What you will do
Write each entry out again exactly as it was given.

(Stored records)
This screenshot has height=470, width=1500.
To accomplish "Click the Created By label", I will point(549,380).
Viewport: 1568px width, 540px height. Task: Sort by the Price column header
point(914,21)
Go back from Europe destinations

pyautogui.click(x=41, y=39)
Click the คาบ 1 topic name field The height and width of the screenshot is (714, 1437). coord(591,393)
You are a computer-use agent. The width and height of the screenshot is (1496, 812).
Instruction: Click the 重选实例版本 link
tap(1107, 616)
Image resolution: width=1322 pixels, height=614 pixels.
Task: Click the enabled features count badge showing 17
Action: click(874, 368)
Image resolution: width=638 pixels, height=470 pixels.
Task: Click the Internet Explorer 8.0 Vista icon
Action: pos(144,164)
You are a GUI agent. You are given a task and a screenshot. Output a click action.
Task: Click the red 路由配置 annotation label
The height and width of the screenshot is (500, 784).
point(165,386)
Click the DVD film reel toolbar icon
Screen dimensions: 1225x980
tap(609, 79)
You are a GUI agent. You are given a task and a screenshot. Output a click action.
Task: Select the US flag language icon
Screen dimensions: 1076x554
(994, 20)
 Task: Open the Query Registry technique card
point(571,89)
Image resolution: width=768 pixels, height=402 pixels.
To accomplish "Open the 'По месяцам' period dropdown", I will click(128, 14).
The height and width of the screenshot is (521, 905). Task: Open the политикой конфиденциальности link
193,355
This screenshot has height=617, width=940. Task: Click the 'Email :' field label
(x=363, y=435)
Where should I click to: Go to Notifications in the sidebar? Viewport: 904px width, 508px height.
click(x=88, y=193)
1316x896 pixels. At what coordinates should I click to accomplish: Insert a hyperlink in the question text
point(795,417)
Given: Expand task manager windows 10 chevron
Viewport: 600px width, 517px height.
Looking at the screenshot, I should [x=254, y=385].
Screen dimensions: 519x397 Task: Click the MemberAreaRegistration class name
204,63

Result of this exercise
This screenshot has height=470, width=1500.
To accomplish "Click the Created By label", I will point(549,380).
Viewport: 1568px width, 540px height. Task: Sort by the Price column header
point(914,21)
Go back from Europe destinations

pyautogui.click(x=41, y=39)
Click the คาบ 1 topic name field The height and width of the screenshot is (714, 1437). coord(591,393)
You are a computer-use agent. The width and height of the screenshot is (1496, 812).
Instruction: Click the 重选实例版本 link
tap(1107, 616)
Image resolution: width=1322 pixels, height=614 pixels.
Task: Click the enabled features count badge showing 17
Action: click(874, 368)
Image resolution: width=638 pixels, height=470 pixels.
Task: Click the Internet Explorer 8.0 Vista icon
Action: pos(144,164)
You are a GUI agent. You are given a task and a screenshot. Output a click action.
Task: Click the red 路由配置 annotation label
The height and width of the screenshot is (500, 784).
point(165,386)
Click the DVD film reel toolbar icon
Screen dimensions: 1225x980
tap(609, 79)
You are a GUI agent. You are given a task and a screenshot. Output a click action.
Task: Select the US flag language icon
Screen dimensions: 1076x554
(994, 20)
 Task: Open the Query Registry technique card
point(571,89)
Image resolution: width=768 pixels, height=402 pixels.
To accomplish "Open the 'По месяцам' period dropdown", I will click(128, 14).
The height and width of the screenshot is (521, 905). Task: Open the политикой конфиденциальности link
193,355
This screenshot has height=617, width=940. Task: Click the 'Email :' field label
(x=363, y=435)
Where should I click to: Go to Notifications in the sidebar? Viewport: 904px width, 508px height.
click(x=88, y=193)
1316x896 pixels. At what coordinates should I click to accomplish: Insert a hyperlink in the question text
point(795,417)
Given: Expand task manager windows 10 chevron
Viewport: 600px width, 517px height.
Looking at the screenshot, I should [x=254, y=385].
Screen dimensions: 519x397 Task: Click the MemberAreaRegistration class name
204,63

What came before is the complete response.